The Development Connection to Feminist Informatics

While we have much to be hopeful about, the multitude of changes in the Mahiti Manthana strategy are rather subtle and defy easy mapping. Intergenerational communication – between sangha women and the girls associated with the telecentres as infomediaries – has had a profound impact on their respective lives. However, such processes, empowering as they are, do not translate as easily into measurables. Also, ambiguities continue even as gender orders are destabilised, and contextual factors play a big role in how outcomes pan out for gender equality. The practice of getting girls married even if they are below the legal age, and the practice of giving dowry to get daughters married has continued. The ambivalence of many women does disturb us, but we have to be very aware of it at all times. Grappling with exploitative and violent patriarchies and masculinities embedded in the same realities on which women depend for their everyday survival requires sustained effort and is above and beyond funding cycles and project timelines.

The pressure of the global neoliberal development environment is palpable at the local level and this means many “distractions,” which are perhaps part of the alternatives that women encounter in making choices for themselves and their families. Network society’s big system propensity is increasingly taking control of our lives in inconspicuous but profound ways such as the enrolling of sangha women as insurance agents by transnational corporations, which pulls them away from their leadership roles as change agents and poses complex challenges where there is no straightforward ethical resolution. We find ourselves having to build alternatives that carry meaning, on the one hand, while taking stances against the totalising propensities of corporate and state driven technological systems that at a macro level, disempower the local in favour of hegemonic global forces.

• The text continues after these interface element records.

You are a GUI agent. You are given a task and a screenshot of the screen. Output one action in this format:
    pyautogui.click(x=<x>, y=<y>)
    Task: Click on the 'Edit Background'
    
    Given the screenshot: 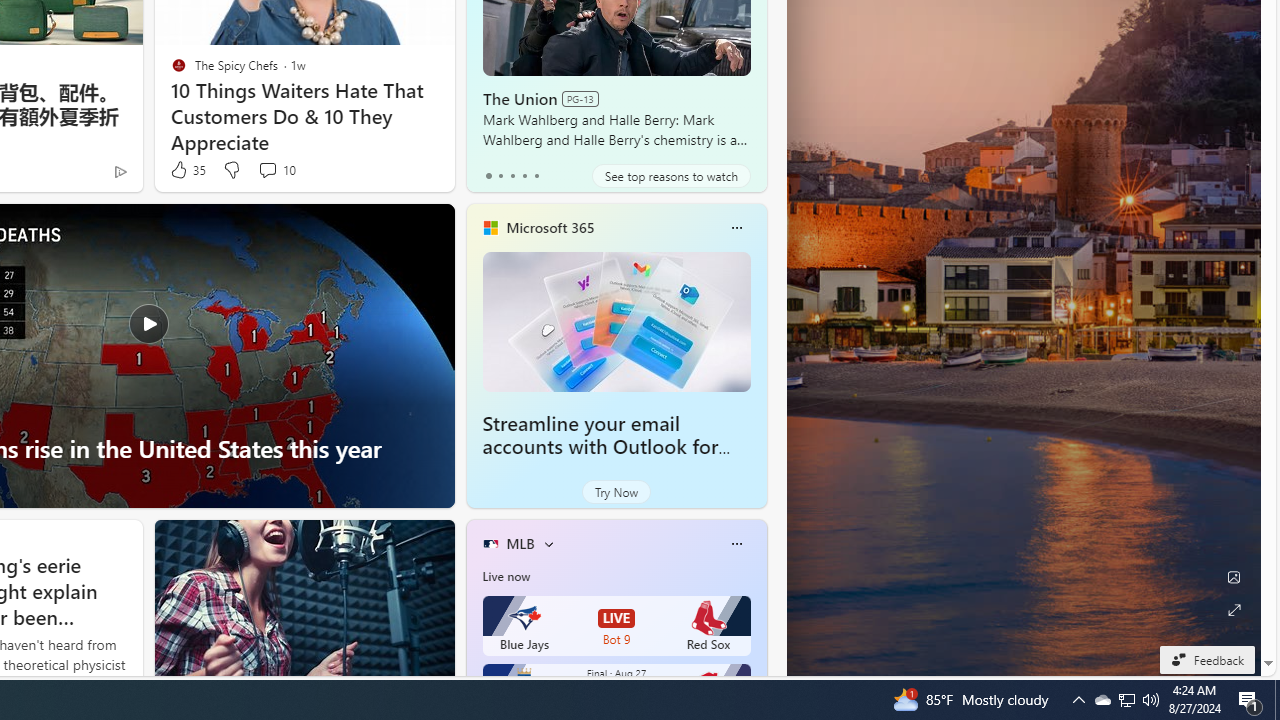 What is the action you would take?
    pyautogui.click(x=1232, y=577)
    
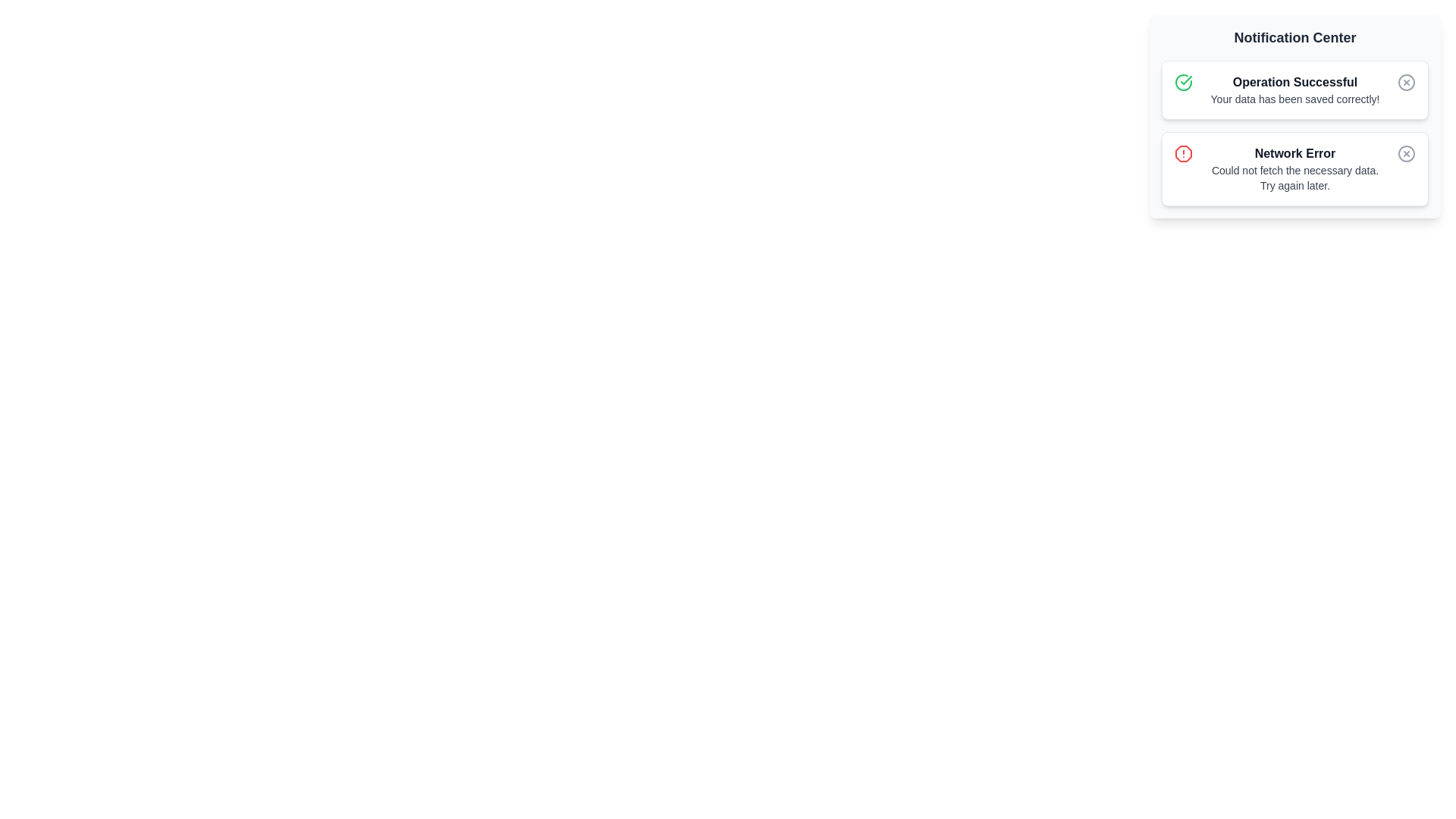 This screenshot has height=819, width=1456. I want to click on the 'Operation Successful' text displayed in a bold and dark gray font located in the header of the first notification card, so click(1294, 82).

The supposedly “secular” and “democratic” public spheres at the local context are in reality blatantly anti-secular and unapologetically undemocratic. Feminist informatics attempts to address questions of freedom and rights without binaries – stacking the socio cultural at par with the economic. However, this is a fine art that calls for a strong commitment to feminist methods. We are grateful to the sangha women for sharing their time and space with us to learn what the meaning of empowerment is. For, we also had much to learn in those transformative spaces and our learning was reciprocal.

The authors are with IT for Change, an NGO in India that works on information society issues from the standpoint of the Global South. While critiquing the dominant approaches to new technologies and development, IT for Change also works with alternatives. Mahiti Manthana, the subject of this article, has been one such project dealing with the questions of women’s empowerment, gender equality and digital technologies.